Start of Material for this task

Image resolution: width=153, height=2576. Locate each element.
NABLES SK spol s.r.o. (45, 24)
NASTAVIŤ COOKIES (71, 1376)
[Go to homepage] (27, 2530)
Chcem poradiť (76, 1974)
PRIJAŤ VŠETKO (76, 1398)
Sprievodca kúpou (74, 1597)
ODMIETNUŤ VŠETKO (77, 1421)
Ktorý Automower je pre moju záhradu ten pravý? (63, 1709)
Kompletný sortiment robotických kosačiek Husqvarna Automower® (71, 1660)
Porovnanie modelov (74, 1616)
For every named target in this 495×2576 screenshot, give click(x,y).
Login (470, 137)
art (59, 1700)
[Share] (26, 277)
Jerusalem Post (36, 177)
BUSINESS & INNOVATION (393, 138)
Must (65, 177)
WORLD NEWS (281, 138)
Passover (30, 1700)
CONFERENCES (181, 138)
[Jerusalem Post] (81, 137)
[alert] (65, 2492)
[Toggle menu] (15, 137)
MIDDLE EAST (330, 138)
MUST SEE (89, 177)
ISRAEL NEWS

End of Material for this task
Start of Material for this task

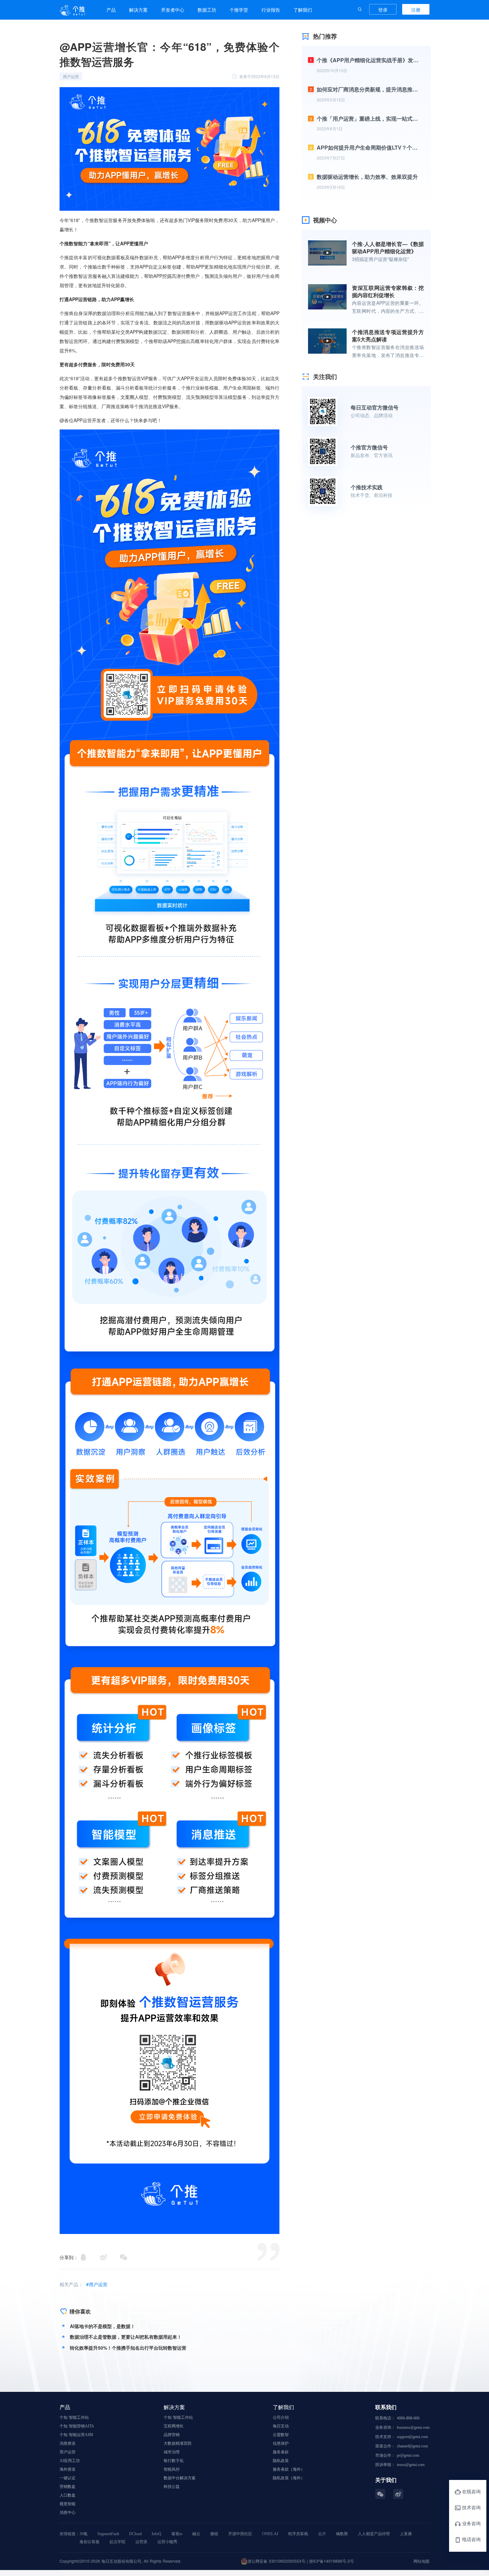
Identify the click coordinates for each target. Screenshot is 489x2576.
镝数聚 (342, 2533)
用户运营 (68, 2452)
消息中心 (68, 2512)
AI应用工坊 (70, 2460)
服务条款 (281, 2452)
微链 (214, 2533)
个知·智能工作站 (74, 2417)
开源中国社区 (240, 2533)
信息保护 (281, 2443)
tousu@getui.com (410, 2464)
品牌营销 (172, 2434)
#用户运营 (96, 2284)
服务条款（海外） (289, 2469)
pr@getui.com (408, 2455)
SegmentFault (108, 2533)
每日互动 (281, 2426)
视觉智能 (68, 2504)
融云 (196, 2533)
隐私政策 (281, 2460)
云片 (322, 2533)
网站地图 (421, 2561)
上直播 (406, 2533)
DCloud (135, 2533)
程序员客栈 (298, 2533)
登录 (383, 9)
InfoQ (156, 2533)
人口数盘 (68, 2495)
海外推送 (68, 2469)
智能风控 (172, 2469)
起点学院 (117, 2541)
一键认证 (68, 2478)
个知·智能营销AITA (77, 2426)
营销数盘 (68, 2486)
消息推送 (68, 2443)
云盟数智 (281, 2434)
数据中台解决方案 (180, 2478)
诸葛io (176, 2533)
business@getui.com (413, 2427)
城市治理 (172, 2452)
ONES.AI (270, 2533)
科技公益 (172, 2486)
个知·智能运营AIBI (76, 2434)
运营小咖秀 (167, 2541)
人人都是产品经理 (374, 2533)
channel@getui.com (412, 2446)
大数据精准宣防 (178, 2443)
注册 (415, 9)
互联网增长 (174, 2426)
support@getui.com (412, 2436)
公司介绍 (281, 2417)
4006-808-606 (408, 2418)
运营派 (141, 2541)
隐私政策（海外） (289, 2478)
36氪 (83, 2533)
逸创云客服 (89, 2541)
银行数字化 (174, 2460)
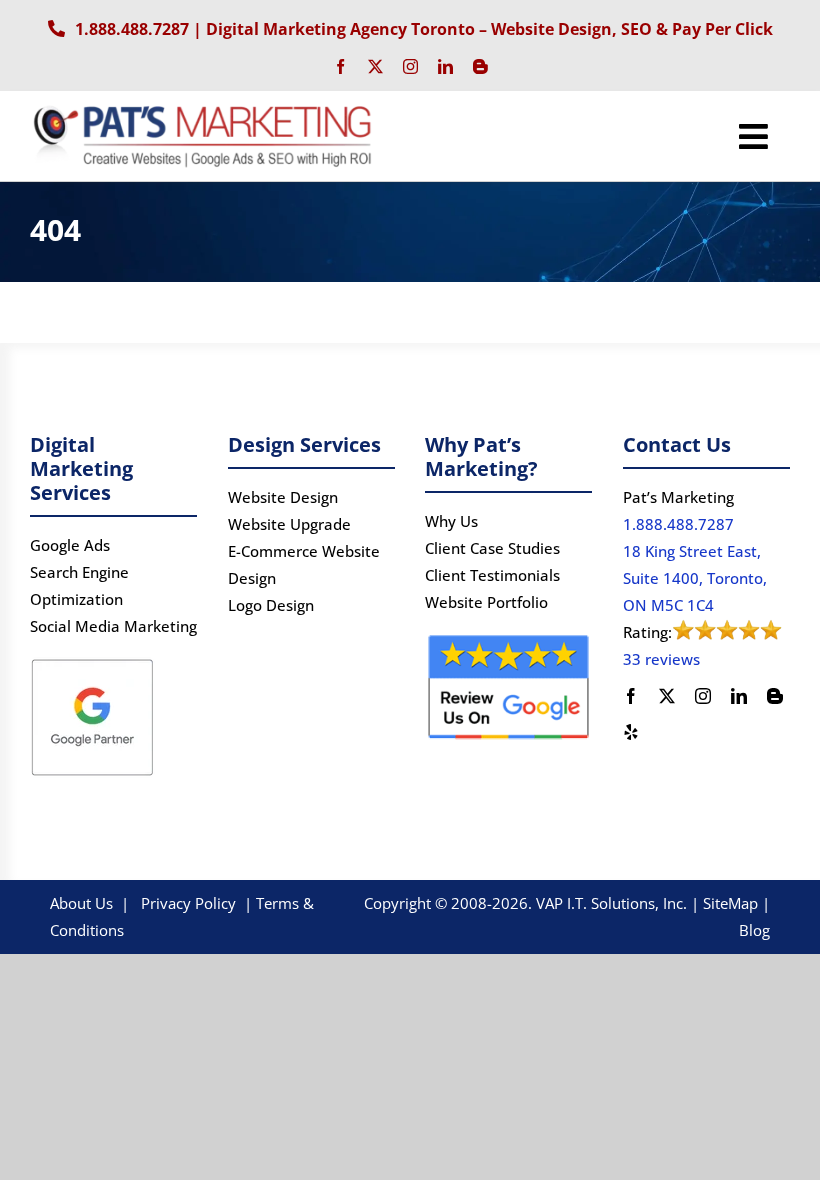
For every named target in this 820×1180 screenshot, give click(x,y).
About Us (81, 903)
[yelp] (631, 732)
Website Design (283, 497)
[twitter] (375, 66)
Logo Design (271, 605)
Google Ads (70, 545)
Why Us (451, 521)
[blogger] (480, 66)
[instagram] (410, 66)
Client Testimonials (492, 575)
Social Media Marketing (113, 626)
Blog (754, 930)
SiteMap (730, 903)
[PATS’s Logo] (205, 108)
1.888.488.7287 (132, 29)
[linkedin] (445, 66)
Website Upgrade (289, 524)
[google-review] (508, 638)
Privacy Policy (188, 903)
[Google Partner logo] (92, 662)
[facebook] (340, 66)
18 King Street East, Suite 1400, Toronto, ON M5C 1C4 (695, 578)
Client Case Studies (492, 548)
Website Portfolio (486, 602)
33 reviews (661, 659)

End of Material for this task
Start of Material for this task

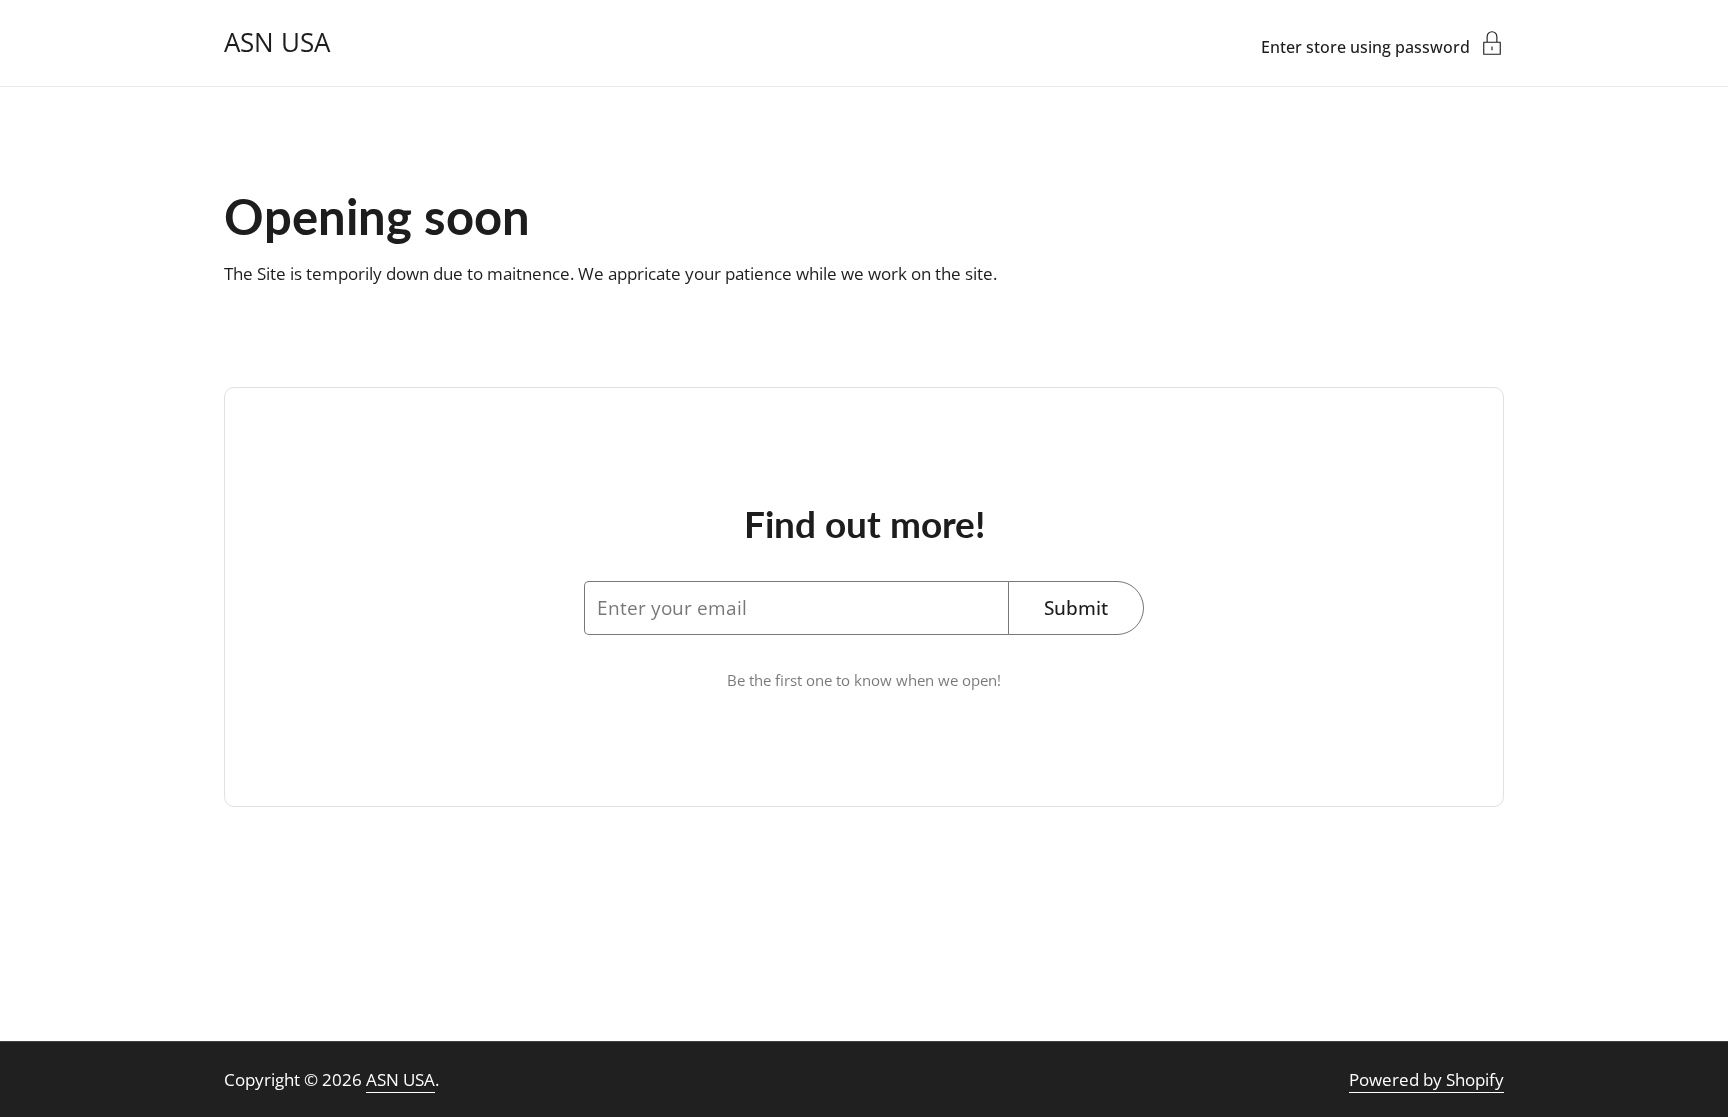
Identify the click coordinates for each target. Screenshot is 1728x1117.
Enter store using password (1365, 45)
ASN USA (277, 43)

End of Material for this task

▶ **Instructions to follow**: Of the lines above, retype only those from the line containing "微链 (214, 2533)" through the line containing "DCloud (135, 2533)", including both, exactly.

▶ **Answer area**:
微链 (214, 2533)
个知·智能工作站 (74, 2417)
开源中国社区 (240, 2533)
信息保护 (281, 2443)
tousu@getui.com (410, 2464)
品牌营销 (172, 2434)
#用户运营 (96, 2284)
服务条款（海外） (289, 2469)
pr@getui.com (408, 2455)
SegmentFault (108, 2533)
每日互动 (281, 2426)
视觉智能 (68, 2504)
融云 (196, 2533)
隐私政策 (281, 2460)
云片 (322, 2533)
网站地图 (421, 2561)
上直播 (406, 2533)
DCloud (135, 2533)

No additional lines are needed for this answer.